O público presente, o corpo clínico dos hospitais parceiros da Feluma, médicos convidados e estudantes da graduação e pós-graduação tiveram também informações importantes sobre custos, otimização do equipamento, armazenamento e novidades em cirurgia robótica.

Na palestra do diretor Sênior da Ethicon Brasil, divisão de produtos cirúrgicos da Johnson e Johnson, Fabrício Campolina, o destaque foi a transformação digital mudando a forma como as atividades vão ser feitas na área da saúde, na próxima década. A tecnologia vai permitir ao profissional tempo para um contato mais humanizado com o paciente, vai aumentar a produtividade dos hospitais, permitindo mais acesso, maior padrão de cuidado e vai atuar ainda na educação continuada, aumentando a velocidade do aprendizado e reduzindo custos.
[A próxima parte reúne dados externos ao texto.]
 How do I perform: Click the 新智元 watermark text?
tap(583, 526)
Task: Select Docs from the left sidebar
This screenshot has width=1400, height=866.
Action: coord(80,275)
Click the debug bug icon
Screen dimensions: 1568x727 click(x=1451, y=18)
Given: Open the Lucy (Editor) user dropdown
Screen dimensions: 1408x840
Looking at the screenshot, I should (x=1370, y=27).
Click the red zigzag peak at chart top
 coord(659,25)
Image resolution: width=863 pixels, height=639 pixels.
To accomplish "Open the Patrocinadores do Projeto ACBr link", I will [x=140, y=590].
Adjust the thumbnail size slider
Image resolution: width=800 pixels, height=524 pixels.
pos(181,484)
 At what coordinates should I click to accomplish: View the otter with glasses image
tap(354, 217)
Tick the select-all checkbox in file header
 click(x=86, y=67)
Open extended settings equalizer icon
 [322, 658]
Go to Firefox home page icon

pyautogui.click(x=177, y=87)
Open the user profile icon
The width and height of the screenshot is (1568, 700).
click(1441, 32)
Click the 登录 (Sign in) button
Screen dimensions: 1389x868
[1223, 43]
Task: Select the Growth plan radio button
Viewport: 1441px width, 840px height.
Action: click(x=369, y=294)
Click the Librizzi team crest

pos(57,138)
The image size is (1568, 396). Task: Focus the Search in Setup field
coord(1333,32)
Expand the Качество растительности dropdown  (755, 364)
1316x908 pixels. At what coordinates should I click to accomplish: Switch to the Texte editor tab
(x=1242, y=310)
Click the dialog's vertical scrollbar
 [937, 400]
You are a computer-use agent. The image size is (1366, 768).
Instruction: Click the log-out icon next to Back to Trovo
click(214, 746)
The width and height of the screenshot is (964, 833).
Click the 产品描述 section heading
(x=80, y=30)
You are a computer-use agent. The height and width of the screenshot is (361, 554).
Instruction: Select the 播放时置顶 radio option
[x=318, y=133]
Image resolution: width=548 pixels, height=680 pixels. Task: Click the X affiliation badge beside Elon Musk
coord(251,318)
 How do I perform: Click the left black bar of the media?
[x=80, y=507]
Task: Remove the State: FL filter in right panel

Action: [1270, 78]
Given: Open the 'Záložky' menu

“ Hoje a cirurgia robótica ainda é algo de nicho. No Brasil só é feita uma a cada 1000 cirurgias que poderiam usar a tecnologia.  Mas, não há dúvida que nas próximas décadas vai haver uma democratização da cirurgia digital e que este benefício vai poder chegar a muito mais pacientes. Praticamente no final da próxima década, todos os hospitais vão oferecer cirurgia digital e,provavelmente, 30 a 40 % dos procedimentos vão ser feitos com esta ferramenta.”

Para o diretor técnico do Instituto de Cirurgia Robótica de Minas Gerais, Dr. José Eduardo Távora,o encontro foi muito importante tanto pela troca de experiência entre os profissionais, quanto para os alunos que participaram. Destacou ainda que este foi apenas o primeiro de vários encontros. “O cirurgião e os alunos precisam aprender a usar a tecnologia em seu favor, apurando a técnica cirúrgica com refinamento da magnificação da imagem e a visão 3D. O benefício final e do paciente.”